Calculó el tiempo que faltaba para llegar a Monterrey, y dedujo que llegarían al atardecer de ese viernes de junio. De ese junio abrasador. Estaba seguro de que El Patrón no tardaría en hacer la pregunta de siempre.
La monotonía del paisaje solo era interrumpida esporádicamente por algún vehículo desplazándose en dirección contraria.
El Patrón iba sumido en sus pensamientos. Estaba solo. El poder absoluto requiere de soledad absoluta. Distancia de los otros. Uno solamente debe pensar en el corazón de otro, antes de soltar el balazo.
Repentinamente, mientras pierde su mirada entre los saguaros, siente que ya ha estado ahí. Se sorprende de no haberse dado cuenta antes. Como siempre que pasa por ahí, siente como si llegara a casa.
Entonces pregunta:
—Oye Toluco… ¿ya estamos cerca de La Noria?
El Toluco pensó que su patrón ya se estaba demorando con la pregunta.
—Faltan como 30 kilómetros, patrón…
—Avísame cuando estemos llegando —respondió El Patrón.
Siempre lo mismo —dijo para sus adentros El Toluco. El Patrón quería que le avisara cuando estuviera cerca de La Noria. Pero nunca supo para qué. Y él nunca preguntó.
Daba igual, El Patrón nomás volteaba al rancho ese cuando pasaban por ahí. Nunca le pidió que se detuviera, o siquiera que disminuyera la velocidad.

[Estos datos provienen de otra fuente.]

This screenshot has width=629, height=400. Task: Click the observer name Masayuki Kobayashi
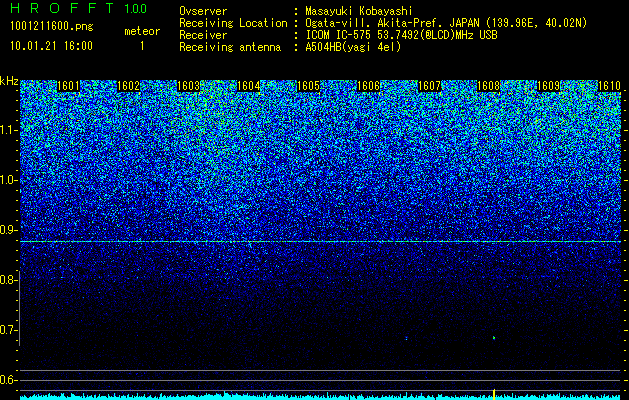359,11
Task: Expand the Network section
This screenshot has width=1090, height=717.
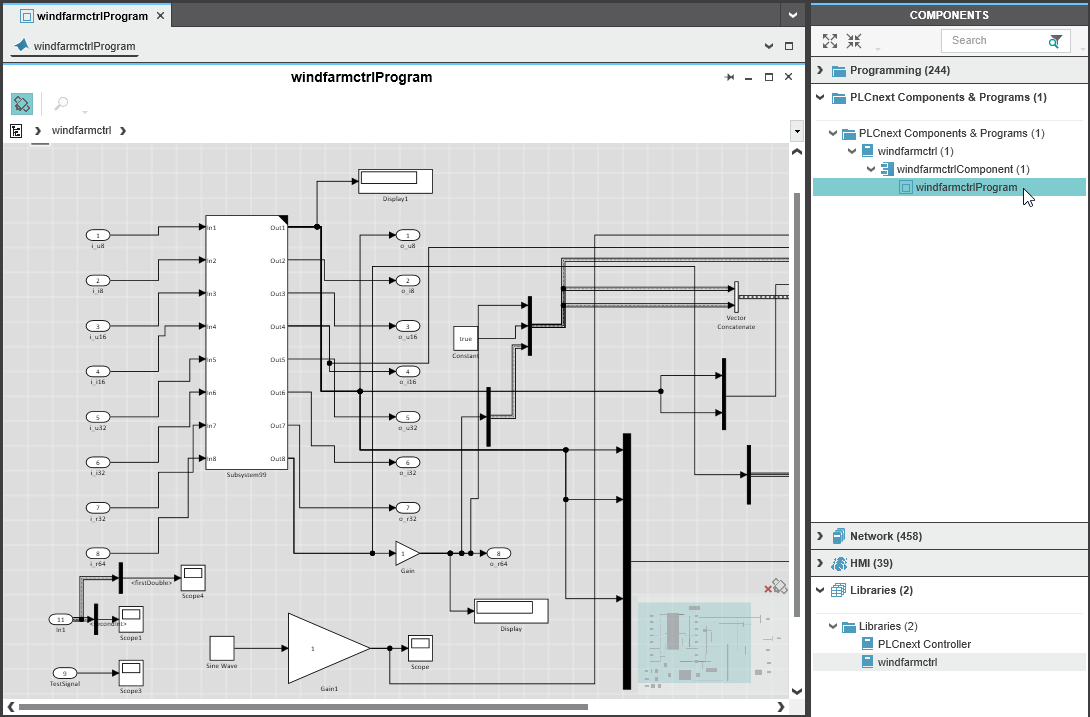Action: pos(820,536)
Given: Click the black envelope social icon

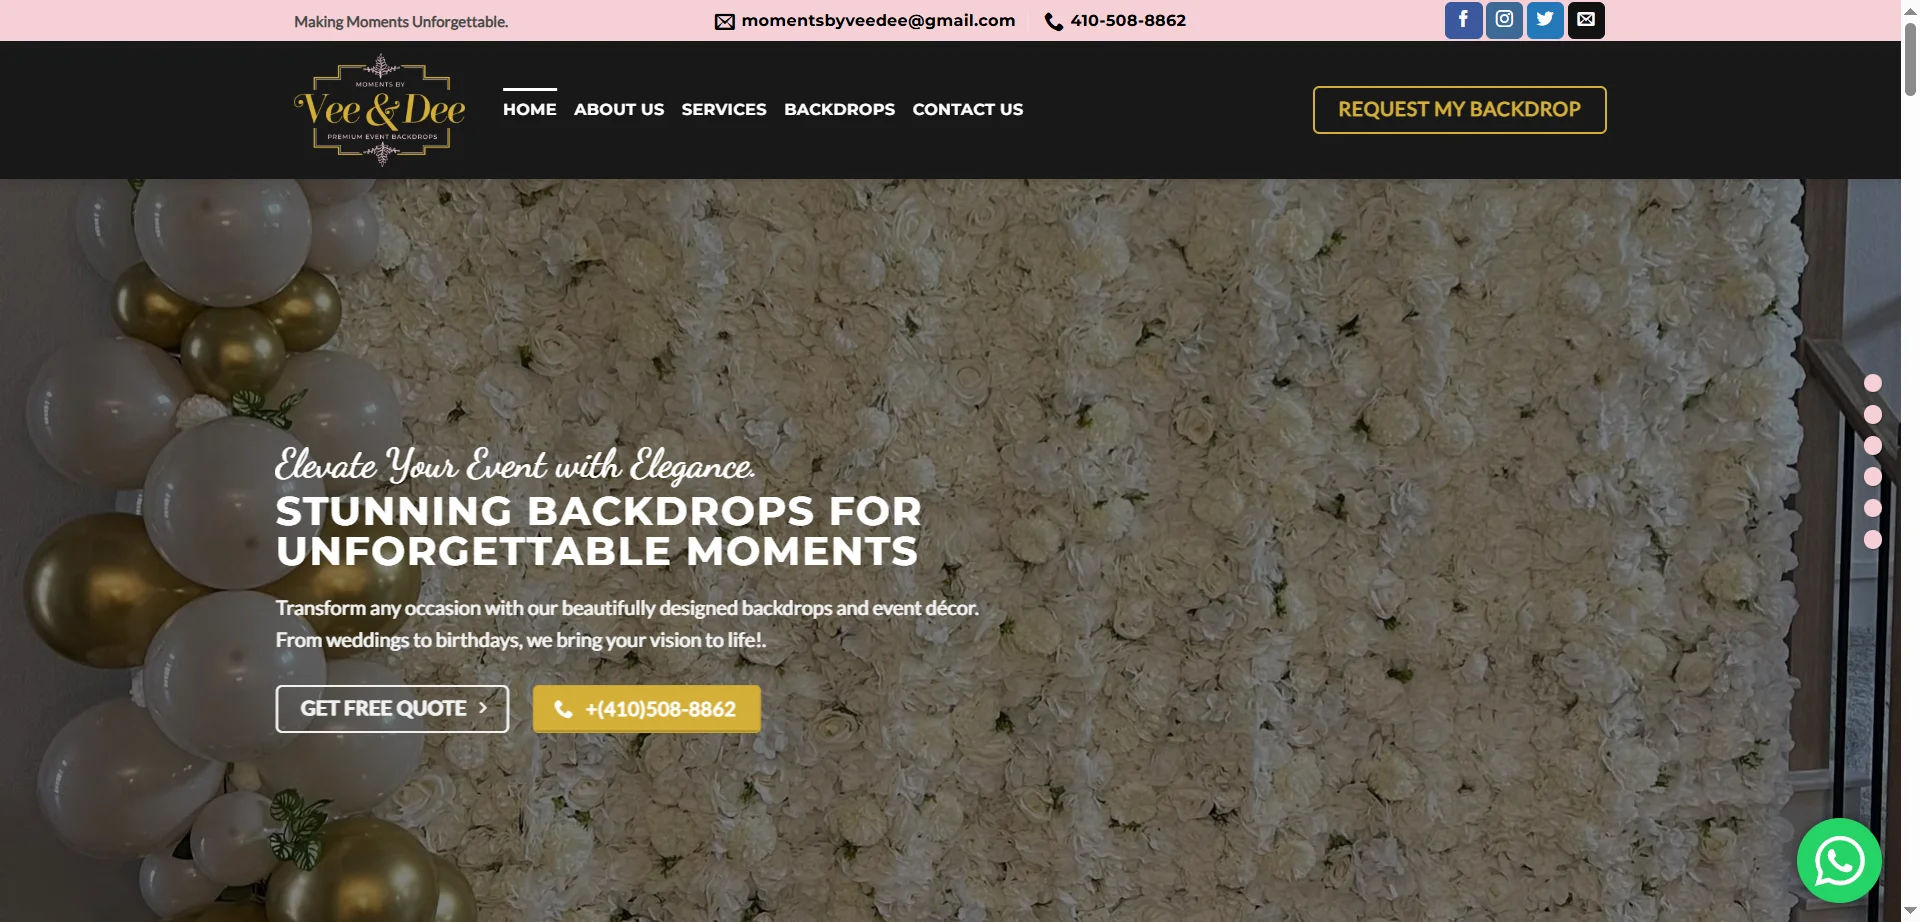Looking at the screenshot, I should pos(1586,20).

El Patrón nunca contó lo que había en La Noria: recuerdos de su infancia. El lugar donde se convirtió en El Patrón. Ahí fue donde comenzó la leyenda… aunque nadie lo sabía.
✺
Había nacido cerca de ahí, en Vallejo. Nunca conoció a su padre. Su madre le preparaba una canasta con obleas y un frasco con cajeta todos los días, y lo mandaba a venderlas a cinco centavos cada una. Él pedía un aventón en la carretera, viajaba por unos minutos hasta las rancherías cercanas y vendía obleas con cajeta. Regresaba por la noche, en otro aventón. Le gustaban los autos, y más le gustaban esos que, pasando a toda velocidad, nunca se ofrecían a darle un aventón.
Un día, cansado de caminar bajo el abrasador sol, se tomó un momento de descanso en la banqueta, bajo la sombra de una casa aledaña a la carretera, en el rancho La Noria. Puso la canasta a sus pies, para mejor vigilar a los perros callejeros que merodeaban por ahí, ansiosos de acariciar las obleas.

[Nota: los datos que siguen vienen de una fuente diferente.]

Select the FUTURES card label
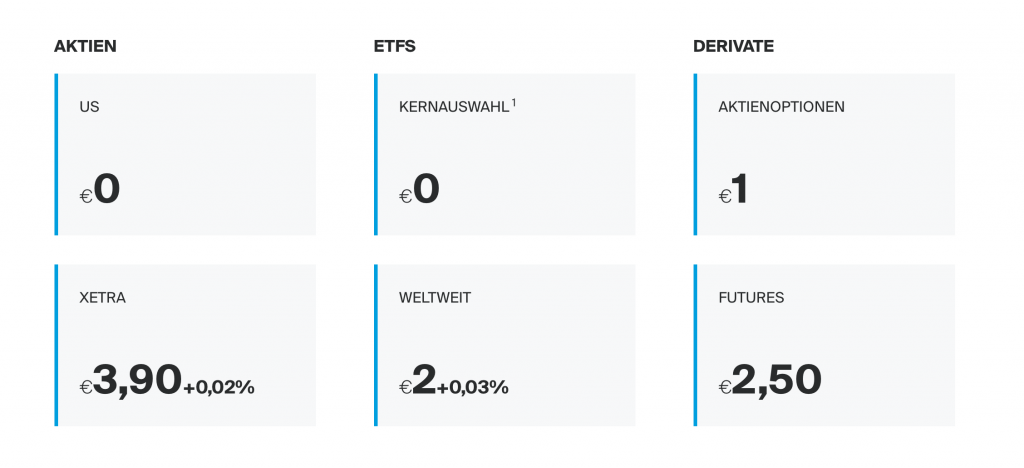1024x468 pixels. point(751,298)
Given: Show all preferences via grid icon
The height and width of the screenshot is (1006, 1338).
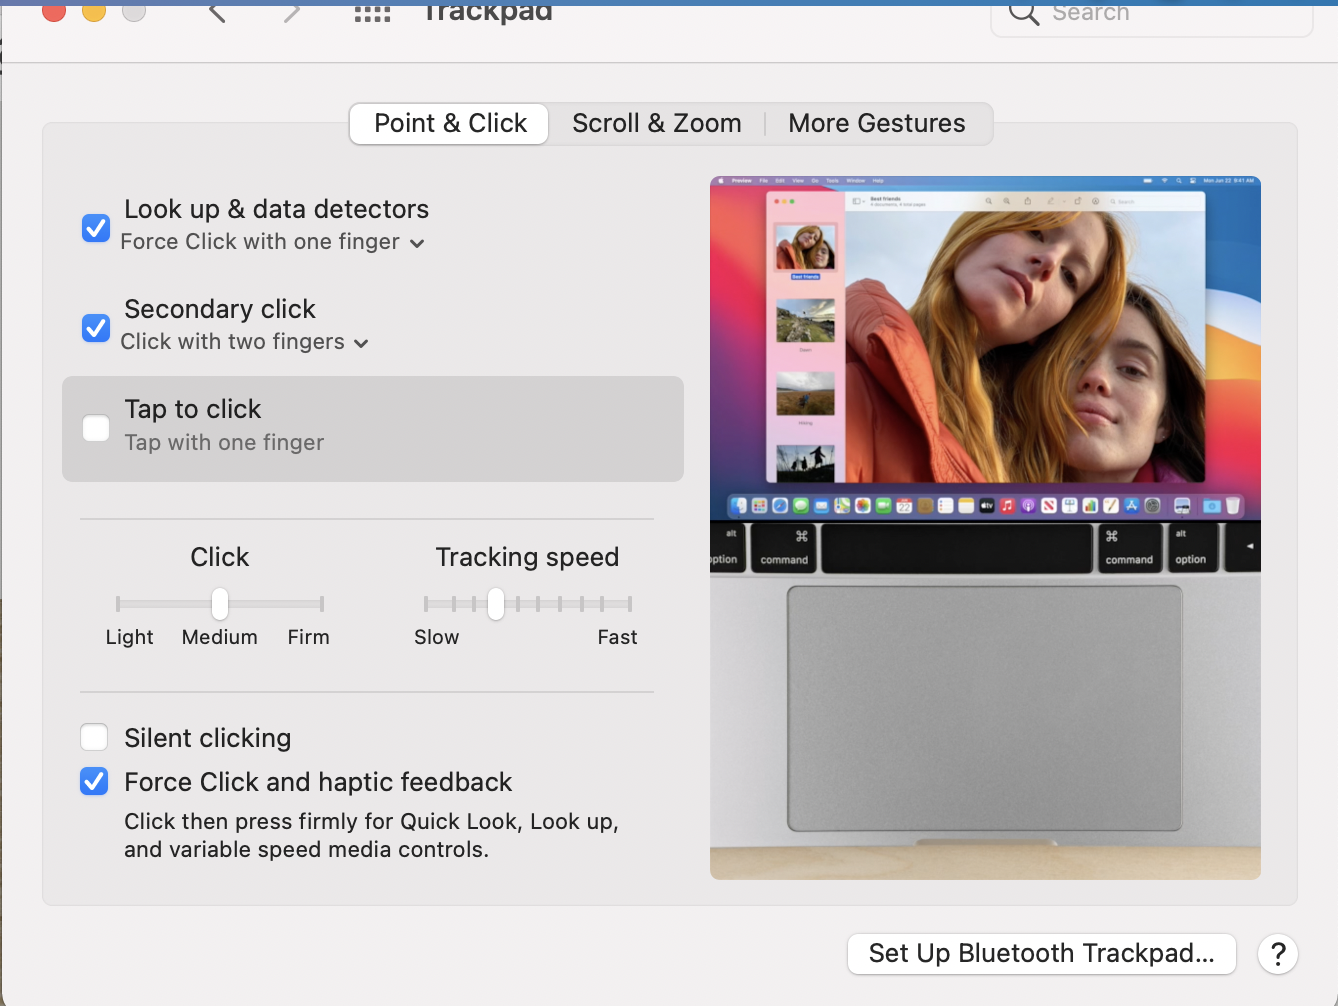Looking at the screenshot, I should [372, 13].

Lo que sucedió entonces, por simple que le parezca ahora, lo convirtió en El Patrón: un auto negro, impecable, brillante, que avanzaba por la carretera hacia Monterrey, se detuvo lentamente. El auto abandonó la cinta asfáltica, giró 180 grados y se detuvo frente a él. Arturo se preguntaba cómo era posible que en aquel terregal pudiera mantener ese brillo impresionante. Los cristales entintados no permitían ver nada en el interior.

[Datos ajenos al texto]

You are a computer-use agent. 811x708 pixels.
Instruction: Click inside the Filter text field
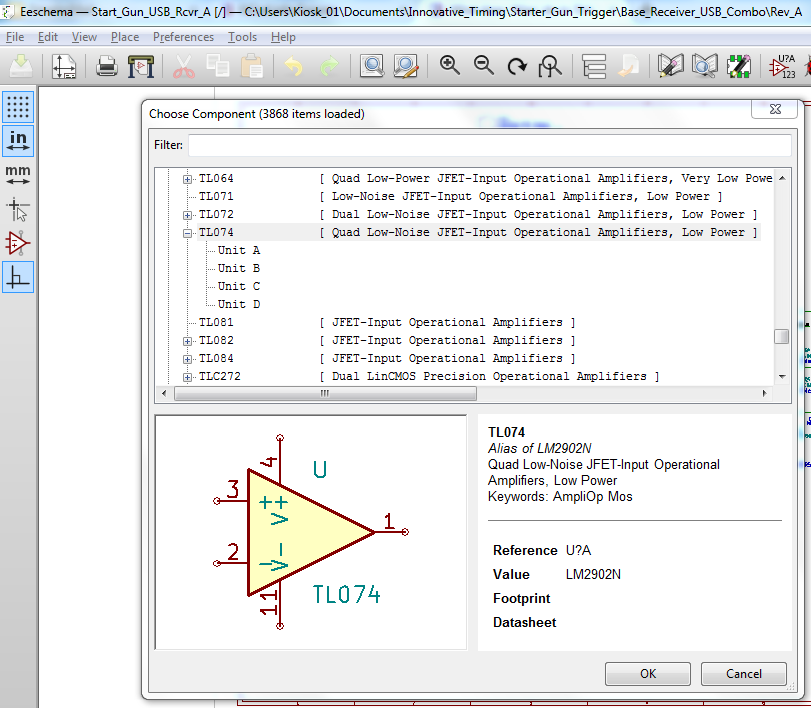tap(489, 145)
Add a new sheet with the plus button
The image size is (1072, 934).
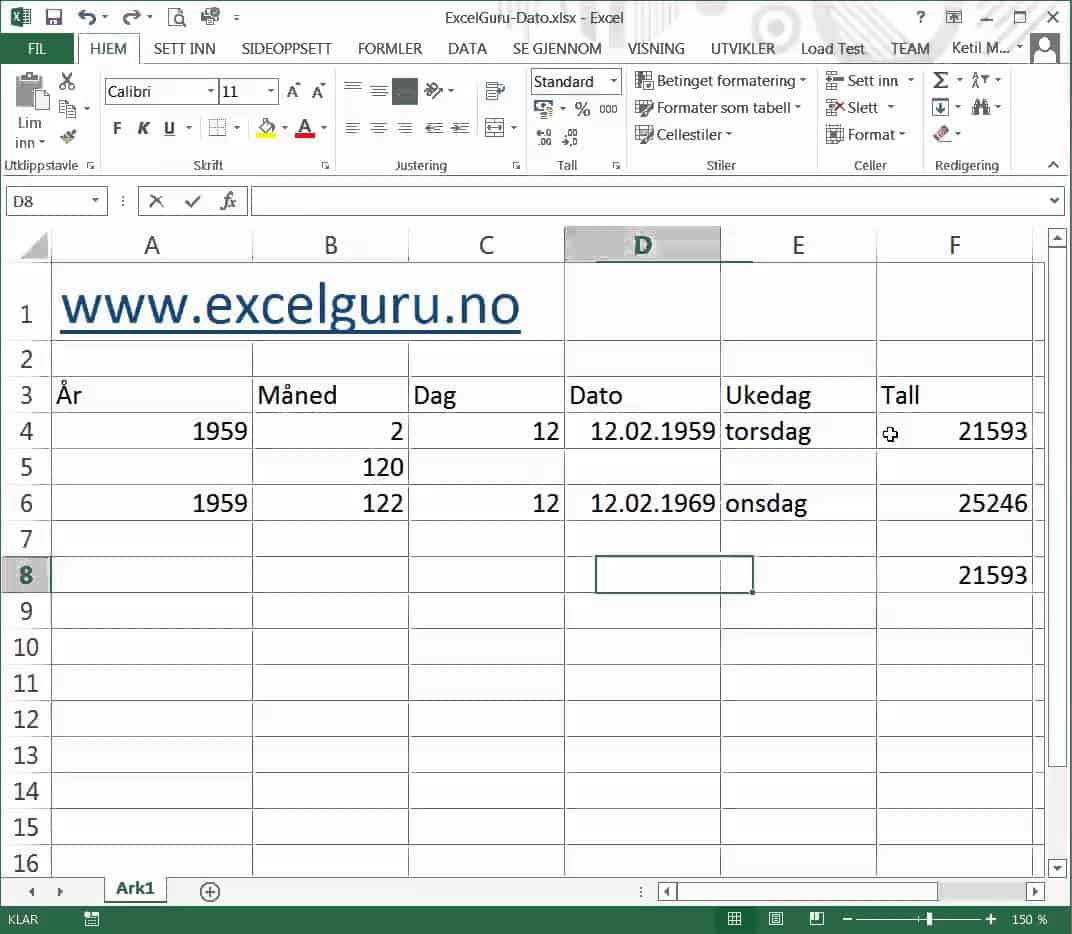tap(209, 890)
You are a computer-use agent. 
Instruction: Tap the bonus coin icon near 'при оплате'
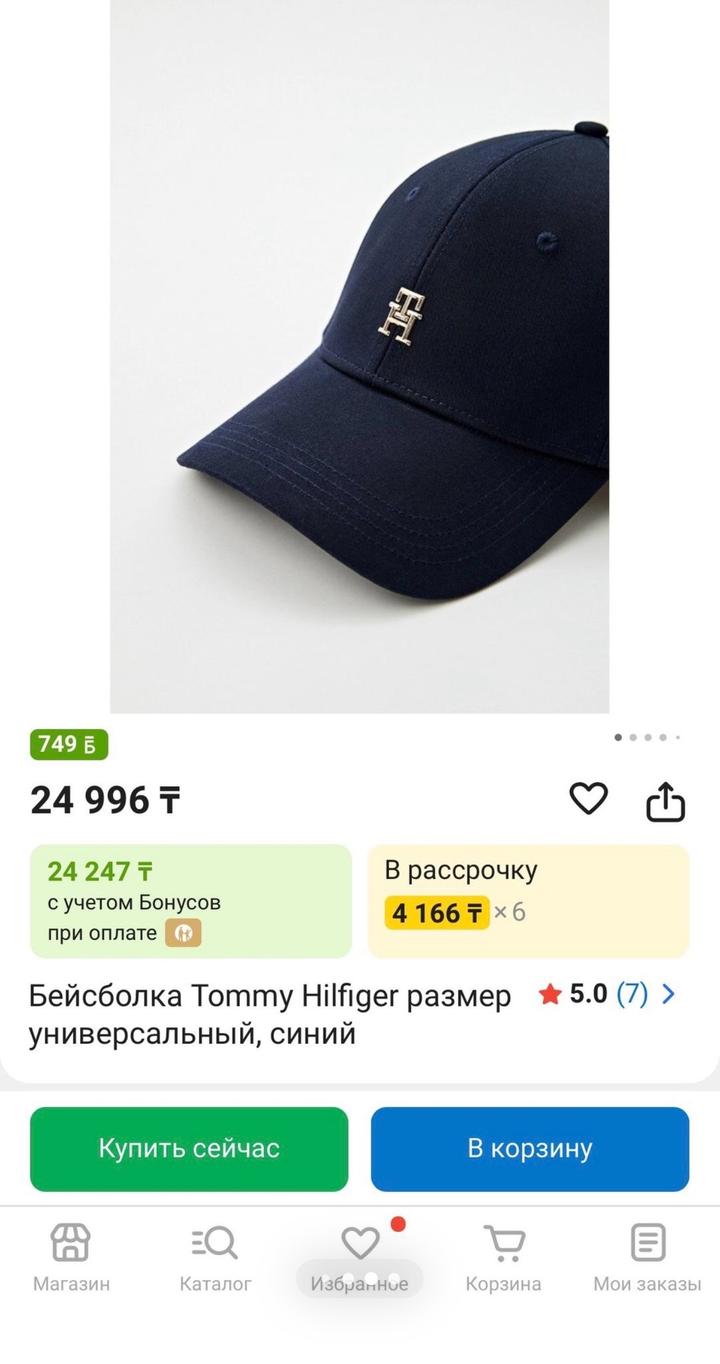pos(183,933)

Entonces la puerta trasera se entreabrió, y Arturo se quedó absorto mirando una bota café que asomó por ahí, posada en el abrasador suelo calizo. Era una bota de piel, de algún animal que no reconocía. Preciosa, comparada con sus gastados huaraches.
La bota no se movió. La puerta no se abrió más. Arturo supuso que alguien descendería para preguntarle algo, pero nada pasó. Arturo no podía quitar la vista de esa bota. Repentinamente escuchó una voz en el interior del vehículo. Fue más bien un grito, una orden:
—¡Vámonos!—
La bota que tanto había admirado desapareció repentinamente, la puerta se cerró violentamente y el auto desapareció en medio de una polvareda. Unos instantes después, entre el polvo que se asentaba, pudo ver el auto, a lo lejos, siguiendo la carretera a Monterrey.
Unos segundos después, las llantas del lujoso auto negro chirriaban todavía, mientras huía a toda velocidad, en su vertiginoso escape hacia el norte.